Objective This study was to investigate the influence of Treg and Th17 Cell on the progression and prognosis of nasopharyngeal carcinoma NPC). Methods 557 nasopharyngeal carcinoma paraffin specimens were collected from January 2001 and December 2003 in cancer center of Sun yat-sen university. All the patients without treatment and with 5 yeas followup were included. Double immunohistochemical staining was performed with CD4/FOXP3 and CD4/IL-17 in 557 patients, statistis analyzed the relationship between the positive cells from different parts with the clinical pathological characteristics and the prognosis of NPC patients. Results We found that CD4+Foxp3+ Treg cell infiltration mostly in the stroma of nasopharyngeal carcinoma median: 2.0/HPF). No co-expression of IL-17 and CD4 was found in NPC TILs by double immunohistochemical staining.

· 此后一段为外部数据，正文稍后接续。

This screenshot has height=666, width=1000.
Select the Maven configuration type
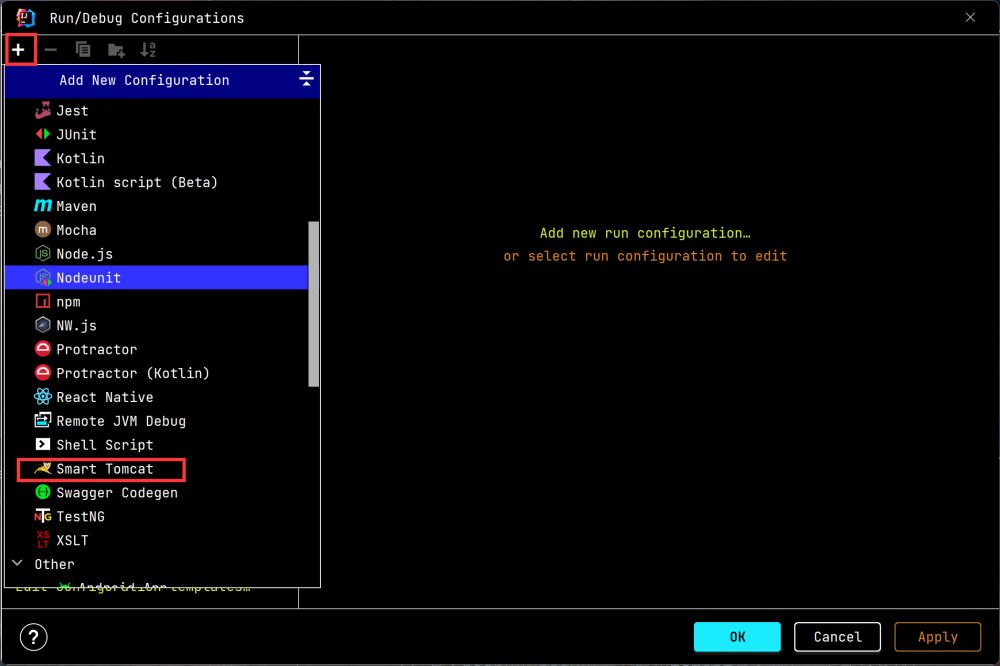pos(76,206)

Kaplan-Meier survival curve and the log-rank statistical analysis results show that the number of CD4+Foxp3+ Treg cell in stroma were significantly positive correlation with disease-free survival time. Although there is positive correlation with overall survival time trend, but did not reach statistical significance. Single factor Cox proportional hazards model shows that the recurrent and metastasis transfer risk is lower with the more infiltration of CD4+Foxp3+ Treg cell in the stroma than a small number of patients after treatment. CD4+Foxp3+ Treg cell reduce the risk of death to a certain extent in patients, but didnot reach statistical significance. More number of CD4+Foxp3+ Treg cell in the stroma has lower recurrence and metastasis of transfer of patients after treatment in patients than a small number. Conclusion The number of CD4+Foxp3+Treg infiltration in the and stroma of the immune microenvironment was positively related with the prognosis of NPC patients, and it reduce the risk of local recurrence and distant metastasis.